Aufgaben:
a) Beantworten Sie anhand des Lesetexts folgende Fragen:
(i) Welchen Betreff soll die E-Mail zur Bewerbung für die Fachkurs-Teilnahme tragen?
(ii) In welchem Jahr und bei welchem Verlag erschien „UNDINGE: Umbrüche der Lebenswelt“?
(iii) Wozu verkommt die Kunst laut dem Auszug, weil die Konzeption der Ausführung vorausgeht?
b) Zitieren Sie aus dem Lesetext wörtlich die Passage, die bei „ACHTUNG: Dieser Fachkurs“ beginnt und bei „des Fachkurses (Prüfungsleistung).“ endet.

Lesetext:
.....

ACHTUNG: Dieser Fachkurs setzt die Fähigkeit und Bereitschaft voraus selbständig komplexe Texte vorab ggf. auch auf englisch zu durchdringen! Die Besprechung der Texte kann ggf. auch auf englisch erfolgen, die Teilnahme am Fachkurs erfordert eine aktive Teilnahme an der Diskussion der Inhalte. Ein Vortrag auf Basis einer schriftlichen Arbeit über eine in diesem Kontext relevante künstlerische Position ist Teil des Fachkurses (Prüfungsleistung).
Zur Bewerbung für die Fachkurs-Teilnahme bitte ein kurzes Anschreiben mit Semester, Studiengang und Interessengebieten per Email mit dem Betreff "AUFHÖREN? ANFANGEN!" schicken. Bitte nur von @uni-weimar.de Email schreiben! Anmeldung per E-Mail: roman.liska@uni-weimar.de
Auszug aus Byung-Chul Han, Dingvergessenheit in der Kunst, in UNDINGE: Umbrüche der Lebenswelt (2021) Ullstein, Berlin
"»Das Problematische in der heutigen Kunst ist, dass sie dazu neigt, eine vorgefasste Meinung, eine moralische oder politische Überzeugung mitzuteilen, das heißt Informationen zu vermitteln.« (107) Die Konzeption geht der Ausführung voraus. Dadurch verkommt die Kunst zur Illustration. Kein unbestimmtes Fiebern bestimmt den Ausdrucksprozess. Die Kunst ist kein Handwerk mehr, das die Materie intentionslos zu einem Ding formt, sondern ein Gedankenwerk, das eine vorgefertigte Idee kommuniziert. Eine Ding-Vergessenheit erfasst die Kunst. Die Kunst lässt sich von der Kommunikation vereinnahmen. Sie wird informations- und diskurslastig. Sie will belehren, statt zu verführen. [...] Informationen zerstören die Stille des Kunstwerkes als Ding. »Gemälde sind stumm und ruhig in einem Sinne, in dem Information es niemals ist.« (108) Wenn wir ein Bild nur auf die Information hin betrachten, übersehen wir seinen Eigensinn, seine Magie. Es ist der Überschuss des Signifikanten, der das Kunstwerk magisch und geheimnisvoll erscheinen lässt. Das Geheimnis des Kunstwerkes besteht nicht darin, dass es eine Information verborgen hält, die sich enthüllen ließe. Geheimnisvoll ist vielmehr der Umstand, dass Signifikanten zirkulieren, ohne von einem Signifikat, vom Sinn angehalten zu werden: »Das Geheimnis. Verführerische, initiatorische Qualität dessen, was nicht gesagt werden kann, obgleich es dennoch zirkuliert. [...] Eine Komplizenschaft, die nichts gemein hat mit einer verborgen gehaltenen Information. Zumal die Partner das Geheimnis gar nicht lüften könnten, selbst wenn sie es wollten, denn es gibt nichts zu sagen. Alles, was aufgedeckt werden kann, geht am Geheimnis vorbei. [...] das Geheimnis ist der Kommunikation entgegen gesetzt, und dennoch ist es etwas, das geteilt wird.« (109) [...] Das Regime der Information und Kommunikation verträgt sich nicht mit dem Geheimnis. Das Geheimnis ist ein Gegenspieler der Information. Es ist ein Murmeln der Sprache, das aber nichts zu sagen hat. Wesentlich für die Kunst ist die »Verführung unterhalb des Diskurses, unsichtbar, von Zeichen zu Zeichen, geheime Zirkulation«. Die Verführung verläuft unterhalb des Sinns, diesseits der Hermeneutik. Sie ist schneller, wendiger als Sinn und Bedeutung."

.....

Datenabschnitt:
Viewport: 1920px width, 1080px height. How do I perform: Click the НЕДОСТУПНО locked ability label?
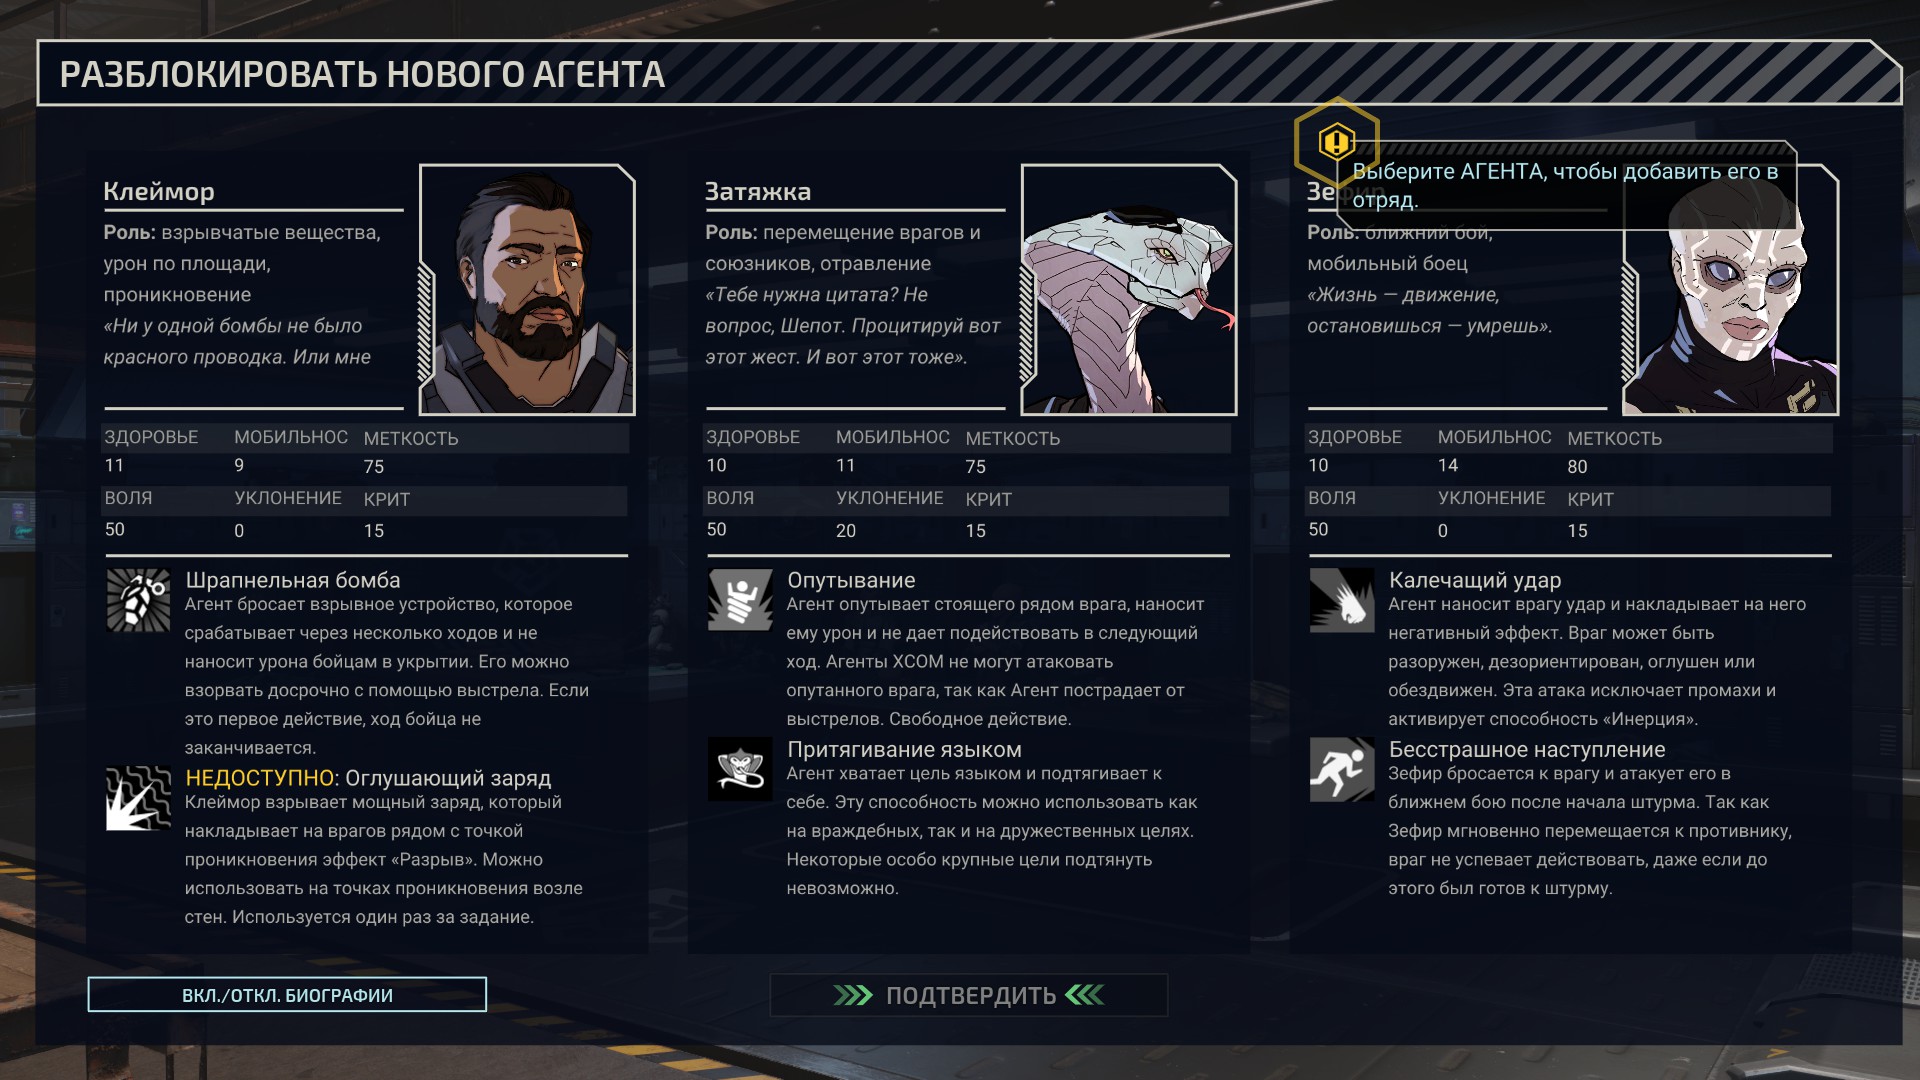(260, 778)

.....

Lösungen:
a)
(i) „AUFHÖREN? ANFANGEN!“
(ii) 2021, bei Ullstein in Berlin
(iii) Zur Illustration

b)
ACHTUNG: Dieser Fachkurs setzt die Fähigkeit und Bereitschaft voraus selbständig komplexe Texte vorab ggf. auch auf englisch zu durchdringen! Die Besprechung der Texte kann ggf. auch auf englisch erfolgen, die Teilnahme am Fachkurs erfordert eine aktive Teilnahme an der Diskussion der Inhalte. Ein Vortrag auf Basis einer schriftlichen Arbeit über eine in diesem Kontext relevante künstlerische Position ist Teil des Fachkurses (Prüfungsleistung).